**Consigne**:
Selon le texte cité sur le Grand opéra, quel péplum lyrique de Félicien David compte parmi les héritiers de ce genre ?

**Texte cité**:
◇ ◇ ◇ ◇ ◇ ◇ ◇

Don Carlos de Verdi en français (1867) relève également de l’esthétique du Grand opéra. La seconde mouture du Faust de Gounod, Fervaal de d’Indy (1897), Sigurd de Reyer (1884), Henry VIII (1883) et Ascanio de Saint-Saëns (1890), ou ces péplums lyriques que sont Les Barbares du même Saint-Saëns (1901) et l’Herculanum de Félicien David (1859), pour citer quelques œuvres fraîchement exhumées, en sont les héritiers. Il finit par se diluer dans la réforme initiée par ce même Wagner qui, avant Tristan, n’avait cessé de tourner autour du format Grand opéra dans Lohengrin et Tannhäuser.

◇ ◇ ◇ ◇ ◇ ◇ ◇

**Données fournies**:
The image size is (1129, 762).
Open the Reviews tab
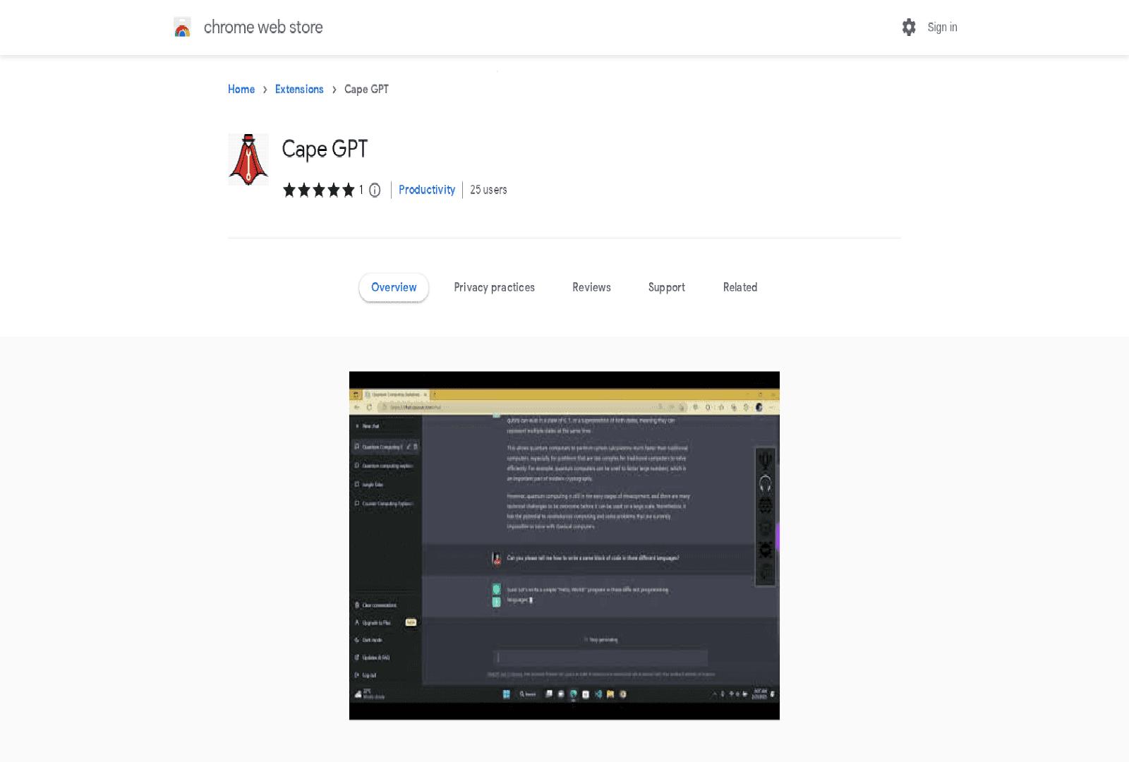coord(591,287)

◇ ◇ ◇ ◇ ◇ ◇ ◇

**Réponse**:
L'Herculanum, de 1859.